Incredibly, Ireland AM did a small Irish poll last week on Virgin Media and Trump managed to get 30%! Maybe I shouldn’t be surprised, given the support he gets from many Irish-Americans. 

I hope I woke up yesterday morning to a new dawn with President-elect Kamala Harris. One final thought - watching Trump last week getting into the cab of a ‘fake’ garbage truck made me ponder why he didn’t get in the other end…and stay put! 

                                    How the Irish ‘rocked’ Britain

When the Beatles played in Dublin in 1963, John Lennon declared: “We’re all Irish!” He had Irish great-grandparents on his father’s side, while Paul McCartney and George Harrison had Irish grandparents on their mothers’ sides. In 1971, shortly after the Troubles began, Paul McCartney’s band Wings recorded ‘Give Ireland back to the Irish’. When the BBC banned it, the band responded by releasing a children’s nursery rhyme, Mary had a little lamb.

Around the same time, John Lennon and Yoko Ono also wrote The Luck of The Irish and Sunday Bloody Sunday, which they sang at protest marches around the world. Profits from both songs were given to the Northern Ireland Civil Rights Movement. Cilla Black – another famous Liverpudlian and friend of The Beatles – said that every single one of her great-grandparents was Irish.

In 1851, 13% of Manchester’s population was Irish-born.
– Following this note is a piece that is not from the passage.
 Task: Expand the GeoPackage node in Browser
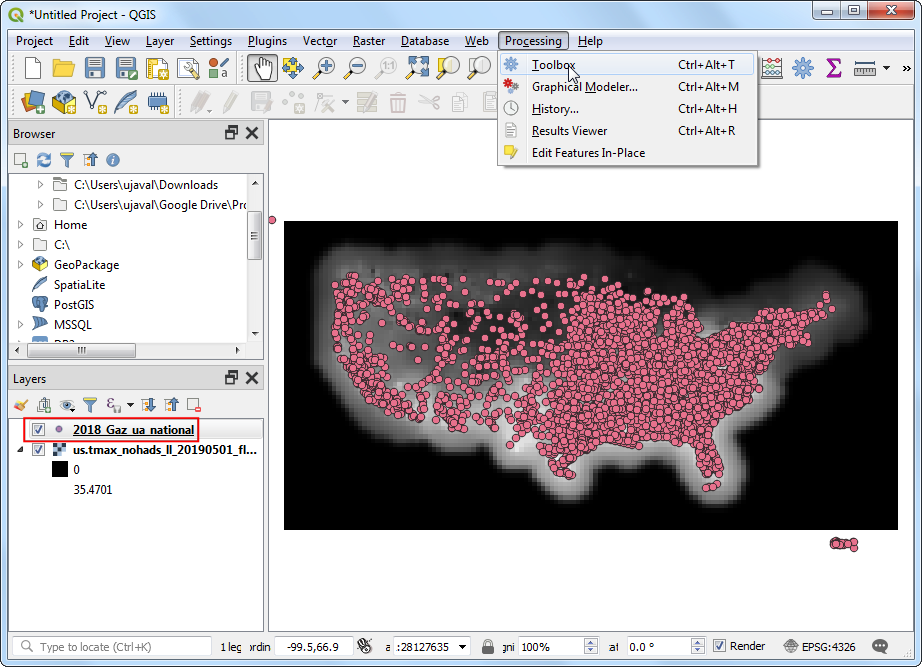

In 1961, Peggy Sweeney emigrated from Mayo and met Thomas Gallagher from Meath. Noel and Liam Gallagher went on to form Oasis.  All four members of the Manchester band The Smiths are second generation Irish. One of their most well-known songs Please, Please, Please, Let Me Get What I Want was originally called The Irish Waltz, because Irish ballads inspired guitarist Johnny Marr to write it. Marr’s parents emigrated from Athy, County Kildare in the 1960s and continued to sing Irish songs throughout his childhood. He says his English-Irish upbringing offered the best of both worlds.

The band’s lead singer Morrissey, whose father Peter was from Dublin, once described himself as “ten parts Crumlin, and ten parts Old Trafford”. 

Robbie Williams’s  maternal grandfather Jack Farrell, was born in Kilkenny and David Bowie too had Irish grandparents. Born to Irish parents in 1930s London, Dusty Springfield was christened Mary Isobel Catherine Bernadette O’Brien and Kate Bush’s mother comes from Waterford. Gilbert O’Sullivan and Val Doonican were 100% Irish and, undoubtedly. I’m missing a few - particularly in Scotland - but it’s a very impressive list and most bear witness to Morrissey’s song, Irish blood, English Heart.